● ORDEM DE SERVIÇO 1: Indique se cada afirmação concorda com o trecho sobre o fórum de CEOs. Responda sim ou não e cite as palavras decisivas do trecho. (a) A suspensão do imposto de importação do etanol dos EUA vale até o fim deste ano. (b) Os usineiros do Brasil apoiaram a medida sobre o etanol. (c) Os dois países decidiram reduzir o Global Entry.
● ORDEM DE SERVIÇO 2: Devolva, sem nenhuma alteração, a parte do trecho sobre o fórum de CEOs que vai de "Por isso, os" até "milhões de litros.".

──────── TRECHO FORNECIDO

Por isso, os empresários pediram mais atenção no desembaraço aduaneiro de produtos e na uniformização das regras, o que permitiria pôr fim a barreiras não tarifárias. Mesmo assim, os representantes do governo dos dois países ficaram de definir os setores que integrarão o acordo.

Guedes reforçou a necessidade de simplificações tributárias de forma a levar os dois países a um acordo de bitributação, estágio que, no futuro, poderia convergir para um pacto de livre-comércio. O fórum de CEOs ocorre duas semanas após o governo brasileiro suspender, até o fim deste ano, a cobrança do imposto de importação do etanol dos EUA desde que a comercialização não ultrapasse a cota de 187,5 milhões de litros.

Contestada por usineiros do Brasil, que se sentiram prejudicados, a medida favorece os produtores dos EUA, especialmente em estados onde Donald Trump enfrenta dificuldades para obter a liderança na intenção de votos pela reeleição.

Para os empresários do fórum, no entanto, as questões políticas foram colocadas de lado. No centro dos debates está uma agenda de interesses privados, que deve prosseguir independente do rumo das eleições nos EUA. Em um gesto de cooperação, os dois países decidiram ampliar o Global Entry, programa que facilita a entrada de "viajantes confiáveis" tanto na imigração dos EUA (para brasileiros) quanto na do Brasil (para americanos).

────────────────
──────── DADOS BRUTOS

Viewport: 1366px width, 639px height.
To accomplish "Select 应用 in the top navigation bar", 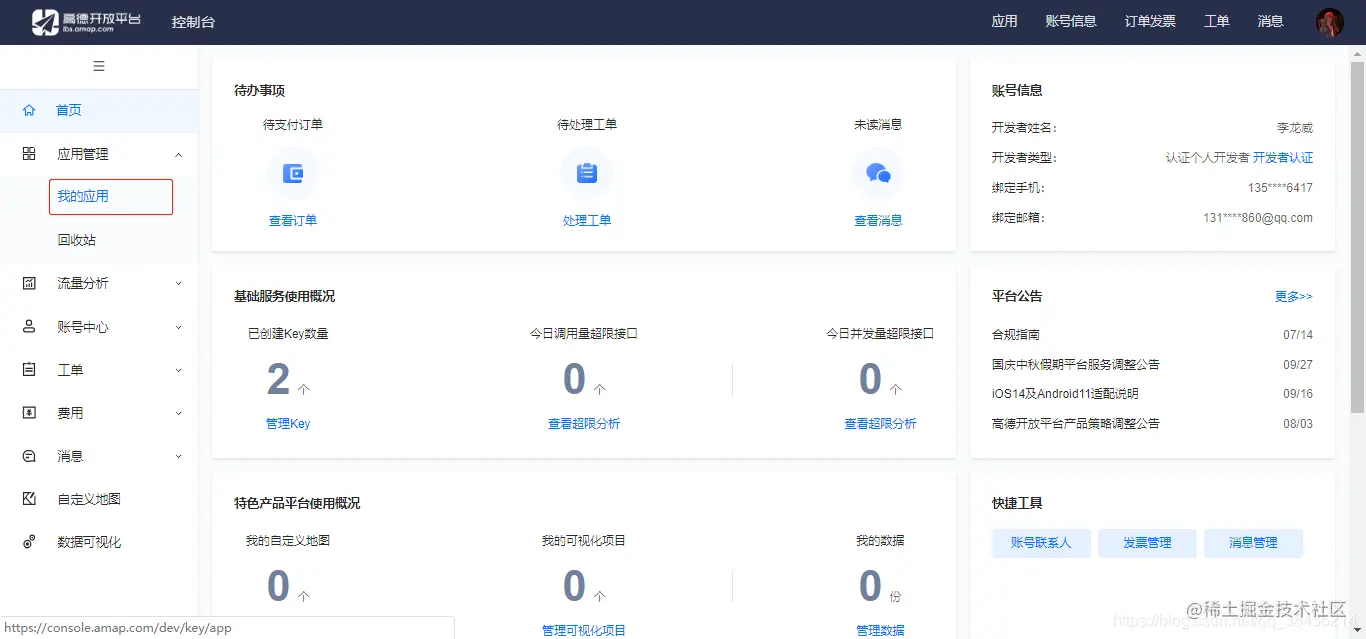I will click(x=1004, y=21).
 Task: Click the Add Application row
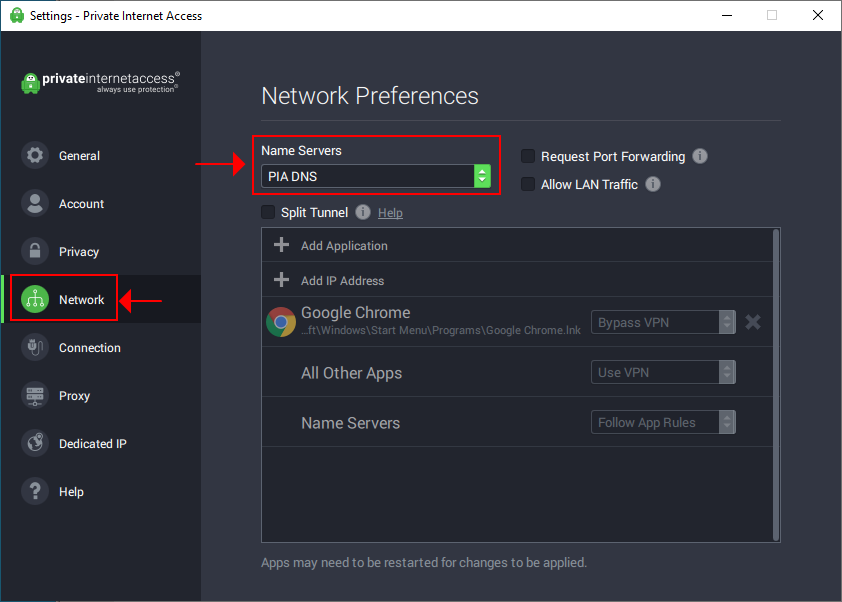coord(343,245)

────────────────

● QUADRO DE RESPOSTA 1:
(a) Sim: "suspender, até o fim deste ano, a cobrança do imposto de importação do etanol dos EUA"
(b) Não: "Contestada por usineiros do Brasil, que se sentiram prejudicados"
(c) Não: "os dois países decidiram ampliar o Global Entry"

● QUADRO DE RESPOSTA 2:
Por isso, os empresários pediram mais atenção no desembaraço aduaneiro de produtos e na uniformização das regras, o que permitiria pôr fim a barreiras não tarifárias. Mesmo assim, os representantes do governo dos dois países ficaram de definir os setores que integrarão o acordo.

Guedes reforçou a necessidade de simplificações tributárias de forma a levar os dois países a um acordo de bitributação, estágio que, no futuro, poderia convergir para um pacto de livre-comércio. O fórum de CEOs ocorre duas semanas após o governo brasileiro suspender, até o fim deste ano, a cobrança do imposto de importação do etanol dos EUA desde que a comercialização não ultrapasse a cota de 187,5 milhões de litros.